If he’d done something about it when it was small, he might have been able to avoid the eventual breakdown. A small discussion or some work to try to patch things up. Anything would have been better than letting it go.

Eventually, it was ruining his life. The fear and doubt had wormed their way in so that there was almost nothing left to him but the rubble of his once unified sense of self. So he ended it. He broke it off.

It did not go well. She didn’t see what the problem was and she wasn’t willing to talk about how bad things had gotten. He wasn’t willing to try to make her see it. Eventually, after many tears on both their parts, they split up.

In the weeks that followed, as he swept away the rubble and tried to figure out what to do with what was left. Once he started picking up the pieces, it became clear he would never be the same. Eventually, he knew he’d be okay. Different, but okay.


Poison Drops

These little drops of poison dew
Collect upon my heart.
These little drops are not from you
Nor did you make them start.

No, my dear, they have always been,
So do not shed a tear.
These poison drops feel lesser when
I can hold you near.

These drips have taken no small toll
But they are not a threat.
You need not worry for my soul,
Its strength is greater yet.

I will not lie or hide the pain
Poison drips can cause me
But worry not, they leave no stain
And are temporary.

They’re little remnants of my past
That will not go away.
They do not fall upon me fast
Nor do they overstay.

I’ve lived with them all of my life
And doubt they’ll ever cease
But they are to my wit a knife,
It’s sharpness to increase.

I’ve made my peace with poison drops,
Painful that they may be,
For I have pulled out all the stops
So they may work for me.


He twisted, trying to get his feet underneath him. The air felt thick as he struggled to control his decent. He knew was going to hit water soon, but he couldn’t see. Every time he opened his eyes, they filled with tears and might as well have been closed. If he wasn’t prepared soon, the shock would kill him.

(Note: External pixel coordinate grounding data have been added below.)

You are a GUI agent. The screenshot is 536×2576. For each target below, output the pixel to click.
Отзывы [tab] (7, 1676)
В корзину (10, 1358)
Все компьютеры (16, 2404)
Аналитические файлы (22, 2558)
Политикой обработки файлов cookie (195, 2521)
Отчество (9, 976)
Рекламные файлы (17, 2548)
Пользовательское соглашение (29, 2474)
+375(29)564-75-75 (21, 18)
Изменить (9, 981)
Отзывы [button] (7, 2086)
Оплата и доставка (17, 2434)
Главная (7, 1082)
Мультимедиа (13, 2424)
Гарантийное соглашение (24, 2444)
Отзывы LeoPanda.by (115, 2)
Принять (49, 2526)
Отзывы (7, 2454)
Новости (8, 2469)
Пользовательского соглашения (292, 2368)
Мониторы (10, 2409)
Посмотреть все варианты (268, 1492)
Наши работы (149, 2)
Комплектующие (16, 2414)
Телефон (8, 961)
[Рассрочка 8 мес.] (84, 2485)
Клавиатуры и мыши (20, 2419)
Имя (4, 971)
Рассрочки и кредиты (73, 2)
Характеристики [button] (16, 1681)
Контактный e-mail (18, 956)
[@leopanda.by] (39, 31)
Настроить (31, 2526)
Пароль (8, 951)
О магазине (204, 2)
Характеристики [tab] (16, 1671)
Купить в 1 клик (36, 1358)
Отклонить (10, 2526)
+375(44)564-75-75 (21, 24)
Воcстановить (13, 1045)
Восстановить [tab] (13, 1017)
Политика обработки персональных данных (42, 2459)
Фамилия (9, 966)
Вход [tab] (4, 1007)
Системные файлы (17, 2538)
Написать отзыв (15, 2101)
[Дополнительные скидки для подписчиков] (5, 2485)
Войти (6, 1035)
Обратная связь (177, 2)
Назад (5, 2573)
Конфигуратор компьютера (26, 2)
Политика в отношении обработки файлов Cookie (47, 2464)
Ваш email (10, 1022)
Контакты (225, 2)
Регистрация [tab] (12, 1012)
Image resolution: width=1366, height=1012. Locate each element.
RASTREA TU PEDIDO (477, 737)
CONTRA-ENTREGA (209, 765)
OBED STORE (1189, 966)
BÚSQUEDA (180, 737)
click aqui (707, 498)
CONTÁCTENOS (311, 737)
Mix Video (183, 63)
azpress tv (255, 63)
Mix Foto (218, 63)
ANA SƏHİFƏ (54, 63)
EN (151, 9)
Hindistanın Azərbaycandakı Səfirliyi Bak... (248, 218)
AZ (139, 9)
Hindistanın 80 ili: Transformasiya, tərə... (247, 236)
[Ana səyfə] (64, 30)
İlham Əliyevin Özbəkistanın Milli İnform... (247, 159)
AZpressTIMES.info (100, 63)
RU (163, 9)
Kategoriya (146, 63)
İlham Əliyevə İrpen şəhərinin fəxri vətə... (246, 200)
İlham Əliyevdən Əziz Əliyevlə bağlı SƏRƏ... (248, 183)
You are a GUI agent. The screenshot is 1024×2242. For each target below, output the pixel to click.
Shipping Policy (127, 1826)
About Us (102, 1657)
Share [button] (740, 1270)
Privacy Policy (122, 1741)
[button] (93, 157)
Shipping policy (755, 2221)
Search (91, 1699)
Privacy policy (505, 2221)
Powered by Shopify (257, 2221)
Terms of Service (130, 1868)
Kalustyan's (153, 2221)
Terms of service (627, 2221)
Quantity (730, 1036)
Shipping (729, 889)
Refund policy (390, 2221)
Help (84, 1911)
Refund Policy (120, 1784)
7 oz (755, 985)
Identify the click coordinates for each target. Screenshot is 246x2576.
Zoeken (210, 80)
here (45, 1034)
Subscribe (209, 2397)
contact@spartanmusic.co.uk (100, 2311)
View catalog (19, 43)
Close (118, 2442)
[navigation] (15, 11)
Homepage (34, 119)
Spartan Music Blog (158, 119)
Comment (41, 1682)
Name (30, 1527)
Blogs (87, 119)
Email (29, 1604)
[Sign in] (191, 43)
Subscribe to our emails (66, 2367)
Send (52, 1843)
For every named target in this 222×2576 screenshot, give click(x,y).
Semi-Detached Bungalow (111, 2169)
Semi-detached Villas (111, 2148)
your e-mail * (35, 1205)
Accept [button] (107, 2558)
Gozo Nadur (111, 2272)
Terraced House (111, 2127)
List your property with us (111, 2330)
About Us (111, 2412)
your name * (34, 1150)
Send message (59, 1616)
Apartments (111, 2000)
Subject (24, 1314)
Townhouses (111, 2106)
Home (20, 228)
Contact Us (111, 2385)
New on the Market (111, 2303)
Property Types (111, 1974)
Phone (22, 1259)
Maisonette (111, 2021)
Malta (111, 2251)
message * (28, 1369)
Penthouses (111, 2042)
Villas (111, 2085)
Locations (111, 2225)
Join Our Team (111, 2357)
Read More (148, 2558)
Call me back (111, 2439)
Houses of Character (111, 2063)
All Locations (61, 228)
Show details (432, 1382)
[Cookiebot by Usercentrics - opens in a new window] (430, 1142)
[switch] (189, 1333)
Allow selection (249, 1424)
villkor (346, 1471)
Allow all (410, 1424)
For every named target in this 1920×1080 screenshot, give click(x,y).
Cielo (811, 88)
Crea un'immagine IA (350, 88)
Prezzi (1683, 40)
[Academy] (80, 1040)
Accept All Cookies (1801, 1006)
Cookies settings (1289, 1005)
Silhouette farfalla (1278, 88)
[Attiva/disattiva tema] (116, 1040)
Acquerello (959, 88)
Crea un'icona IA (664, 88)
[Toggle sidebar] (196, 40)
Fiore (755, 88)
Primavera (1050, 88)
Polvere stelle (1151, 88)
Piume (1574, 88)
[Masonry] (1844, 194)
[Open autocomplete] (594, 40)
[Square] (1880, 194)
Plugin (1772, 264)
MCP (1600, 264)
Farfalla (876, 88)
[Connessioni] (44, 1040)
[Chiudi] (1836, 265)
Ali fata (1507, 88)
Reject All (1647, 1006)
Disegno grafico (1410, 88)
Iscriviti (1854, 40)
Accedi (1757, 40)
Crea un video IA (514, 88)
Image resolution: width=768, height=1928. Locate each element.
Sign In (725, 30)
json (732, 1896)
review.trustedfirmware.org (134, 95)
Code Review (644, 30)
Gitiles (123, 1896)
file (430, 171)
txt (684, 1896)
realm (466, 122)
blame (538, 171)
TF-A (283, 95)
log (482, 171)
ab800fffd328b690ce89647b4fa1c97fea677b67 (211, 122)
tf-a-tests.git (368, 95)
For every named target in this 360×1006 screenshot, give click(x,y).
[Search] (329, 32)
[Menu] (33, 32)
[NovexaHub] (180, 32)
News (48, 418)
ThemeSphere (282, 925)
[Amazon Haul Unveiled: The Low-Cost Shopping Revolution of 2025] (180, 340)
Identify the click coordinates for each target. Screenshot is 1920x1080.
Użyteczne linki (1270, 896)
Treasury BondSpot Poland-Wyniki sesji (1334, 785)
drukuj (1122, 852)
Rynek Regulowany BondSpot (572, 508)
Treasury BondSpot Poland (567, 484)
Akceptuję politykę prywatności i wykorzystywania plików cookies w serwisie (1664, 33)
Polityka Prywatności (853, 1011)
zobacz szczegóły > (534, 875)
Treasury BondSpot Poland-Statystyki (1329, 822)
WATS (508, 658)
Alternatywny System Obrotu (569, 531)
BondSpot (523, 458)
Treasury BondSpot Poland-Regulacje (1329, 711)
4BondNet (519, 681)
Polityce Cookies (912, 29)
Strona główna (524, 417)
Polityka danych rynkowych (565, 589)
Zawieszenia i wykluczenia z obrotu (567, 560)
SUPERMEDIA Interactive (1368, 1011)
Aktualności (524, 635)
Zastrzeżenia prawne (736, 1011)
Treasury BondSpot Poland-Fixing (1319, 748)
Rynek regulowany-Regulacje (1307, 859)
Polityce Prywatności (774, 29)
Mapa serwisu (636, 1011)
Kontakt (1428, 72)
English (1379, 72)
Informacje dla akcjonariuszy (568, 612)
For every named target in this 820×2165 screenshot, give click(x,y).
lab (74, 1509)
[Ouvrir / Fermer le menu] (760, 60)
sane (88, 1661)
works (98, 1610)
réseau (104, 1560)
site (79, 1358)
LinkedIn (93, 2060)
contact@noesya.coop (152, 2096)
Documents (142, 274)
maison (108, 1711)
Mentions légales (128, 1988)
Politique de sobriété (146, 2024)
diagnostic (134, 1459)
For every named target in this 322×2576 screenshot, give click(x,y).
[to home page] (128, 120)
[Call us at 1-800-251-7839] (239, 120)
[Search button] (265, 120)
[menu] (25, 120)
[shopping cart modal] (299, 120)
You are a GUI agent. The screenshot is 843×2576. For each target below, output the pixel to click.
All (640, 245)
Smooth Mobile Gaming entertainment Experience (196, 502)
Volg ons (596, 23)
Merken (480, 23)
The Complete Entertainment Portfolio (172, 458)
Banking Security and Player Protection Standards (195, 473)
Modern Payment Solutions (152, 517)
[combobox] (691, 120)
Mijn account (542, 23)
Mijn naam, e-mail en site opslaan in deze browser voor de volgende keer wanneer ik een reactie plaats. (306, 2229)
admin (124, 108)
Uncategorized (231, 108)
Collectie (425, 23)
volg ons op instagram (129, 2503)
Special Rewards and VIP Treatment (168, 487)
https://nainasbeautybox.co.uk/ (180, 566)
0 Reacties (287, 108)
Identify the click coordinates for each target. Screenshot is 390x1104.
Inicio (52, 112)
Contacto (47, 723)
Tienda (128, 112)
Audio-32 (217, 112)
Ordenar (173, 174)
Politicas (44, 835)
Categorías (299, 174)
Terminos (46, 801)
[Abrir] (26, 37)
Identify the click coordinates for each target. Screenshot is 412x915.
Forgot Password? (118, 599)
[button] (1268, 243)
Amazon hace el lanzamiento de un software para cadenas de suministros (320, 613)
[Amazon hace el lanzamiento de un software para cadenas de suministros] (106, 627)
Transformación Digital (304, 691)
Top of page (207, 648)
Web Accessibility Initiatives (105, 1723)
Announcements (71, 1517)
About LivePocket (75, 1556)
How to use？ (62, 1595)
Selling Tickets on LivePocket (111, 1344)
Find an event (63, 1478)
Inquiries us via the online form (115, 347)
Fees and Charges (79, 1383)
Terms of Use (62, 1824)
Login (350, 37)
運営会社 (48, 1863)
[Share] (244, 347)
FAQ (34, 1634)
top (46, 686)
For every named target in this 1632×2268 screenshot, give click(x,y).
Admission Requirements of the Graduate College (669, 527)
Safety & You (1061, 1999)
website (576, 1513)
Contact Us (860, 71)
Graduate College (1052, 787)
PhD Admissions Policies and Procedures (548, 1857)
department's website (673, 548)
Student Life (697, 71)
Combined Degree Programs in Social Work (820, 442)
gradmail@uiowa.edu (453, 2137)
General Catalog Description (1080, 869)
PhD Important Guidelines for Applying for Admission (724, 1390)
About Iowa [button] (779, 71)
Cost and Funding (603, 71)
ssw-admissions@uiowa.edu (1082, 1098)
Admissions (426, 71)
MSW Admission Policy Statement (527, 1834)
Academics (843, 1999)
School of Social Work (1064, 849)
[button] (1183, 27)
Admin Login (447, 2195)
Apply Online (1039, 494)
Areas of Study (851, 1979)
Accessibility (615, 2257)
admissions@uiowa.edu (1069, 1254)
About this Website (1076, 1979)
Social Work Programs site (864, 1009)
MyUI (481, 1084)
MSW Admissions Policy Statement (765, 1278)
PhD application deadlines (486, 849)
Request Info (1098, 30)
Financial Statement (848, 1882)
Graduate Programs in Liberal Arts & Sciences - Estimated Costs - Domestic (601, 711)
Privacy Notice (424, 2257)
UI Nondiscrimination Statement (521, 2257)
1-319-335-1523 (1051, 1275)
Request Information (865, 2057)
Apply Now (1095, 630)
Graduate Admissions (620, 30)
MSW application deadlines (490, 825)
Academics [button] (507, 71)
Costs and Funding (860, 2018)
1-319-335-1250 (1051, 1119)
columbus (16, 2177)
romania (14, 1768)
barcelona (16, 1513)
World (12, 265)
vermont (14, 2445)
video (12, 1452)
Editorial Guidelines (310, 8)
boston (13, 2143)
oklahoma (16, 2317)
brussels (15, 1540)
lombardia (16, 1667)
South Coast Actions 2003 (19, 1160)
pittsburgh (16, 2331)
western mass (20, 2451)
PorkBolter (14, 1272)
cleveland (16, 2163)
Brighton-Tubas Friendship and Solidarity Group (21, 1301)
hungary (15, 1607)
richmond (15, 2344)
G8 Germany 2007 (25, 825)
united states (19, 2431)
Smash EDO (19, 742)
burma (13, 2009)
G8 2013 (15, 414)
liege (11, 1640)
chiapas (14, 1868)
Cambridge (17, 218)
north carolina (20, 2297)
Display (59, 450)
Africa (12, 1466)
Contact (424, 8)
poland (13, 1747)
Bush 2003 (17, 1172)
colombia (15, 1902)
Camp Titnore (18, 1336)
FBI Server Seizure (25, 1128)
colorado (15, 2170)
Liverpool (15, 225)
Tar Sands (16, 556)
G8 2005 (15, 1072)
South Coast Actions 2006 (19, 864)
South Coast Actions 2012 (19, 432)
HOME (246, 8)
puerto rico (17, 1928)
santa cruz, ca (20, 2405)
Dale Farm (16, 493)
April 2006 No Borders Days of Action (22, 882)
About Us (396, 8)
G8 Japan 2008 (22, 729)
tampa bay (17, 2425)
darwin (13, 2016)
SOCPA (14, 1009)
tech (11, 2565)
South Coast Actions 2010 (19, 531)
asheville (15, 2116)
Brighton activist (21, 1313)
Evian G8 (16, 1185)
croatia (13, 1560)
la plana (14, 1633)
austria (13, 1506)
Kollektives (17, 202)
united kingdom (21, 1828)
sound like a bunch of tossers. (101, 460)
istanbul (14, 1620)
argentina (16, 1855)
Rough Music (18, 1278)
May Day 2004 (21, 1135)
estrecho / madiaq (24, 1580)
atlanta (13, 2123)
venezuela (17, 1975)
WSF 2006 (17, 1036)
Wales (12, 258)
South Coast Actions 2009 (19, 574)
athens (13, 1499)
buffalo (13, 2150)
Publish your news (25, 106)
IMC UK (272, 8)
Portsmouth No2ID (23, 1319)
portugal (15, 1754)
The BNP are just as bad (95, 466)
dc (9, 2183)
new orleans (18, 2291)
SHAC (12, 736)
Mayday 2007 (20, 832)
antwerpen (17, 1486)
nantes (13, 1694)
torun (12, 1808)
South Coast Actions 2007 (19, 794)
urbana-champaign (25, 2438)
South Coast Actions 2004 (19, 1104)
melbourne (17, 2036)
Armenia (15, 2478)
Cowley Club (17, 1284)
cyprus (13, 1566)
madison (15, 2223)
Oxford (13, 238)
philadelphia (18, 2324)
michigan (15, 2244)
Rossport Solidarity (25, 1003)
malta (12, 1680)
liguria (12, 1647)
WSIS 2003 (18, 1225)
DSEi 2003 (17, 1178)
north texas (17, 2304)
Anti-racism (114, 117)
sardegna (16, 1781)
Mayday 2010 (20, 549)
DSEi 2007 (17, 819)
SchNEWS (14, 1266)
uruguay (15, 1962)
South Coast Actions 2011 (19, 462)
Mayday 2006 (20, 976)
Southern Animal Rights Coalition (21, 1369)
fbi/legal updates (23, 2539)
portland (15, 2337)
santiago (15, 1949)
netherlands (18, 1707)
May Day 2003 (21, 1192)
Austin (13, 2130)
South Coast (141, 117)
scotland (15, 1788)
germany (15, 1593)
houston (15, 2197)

Finally, he felt his hair whip up around him and away from his face. He turned a bit and stuck out his legs, feet angled so his heels would hit first. As he wrapped his arms around his head, he felt the impact on his legs and the pain nearly caused him to lose consciousness. The cold slap of the water on the his body was the only thing that kept him awake as he shot into the depths.

Once his movement slowed, he opened his eyes. He was lost in a murky blue-green world with nothing around him but the weight of the water about him. He exhaled and watched the bubbles rise. Using only his arms, he pulled himself back up to the surface and crawled onto dry land. He closed his eyes again and lay back, just grateful to have made it out.

“Did you hear me, Martin?”

Marten opened his eyes, his visualization gone. He was in the quiet corner of a coffee shop he and Alice liked. Alice was sitting across from him, expression neutral. “What?”

“Martin, I said I don’t want to be with you anymore. I’m moving out tomorrow and staying at my mother’s tonight.”

“Oh.” Martin looked down at his hands. “You don’t want to try to work this out?”

Alice shook her head and grabbed her purse and left, giving him last glance that Martin didn’t see. He was busy falling again.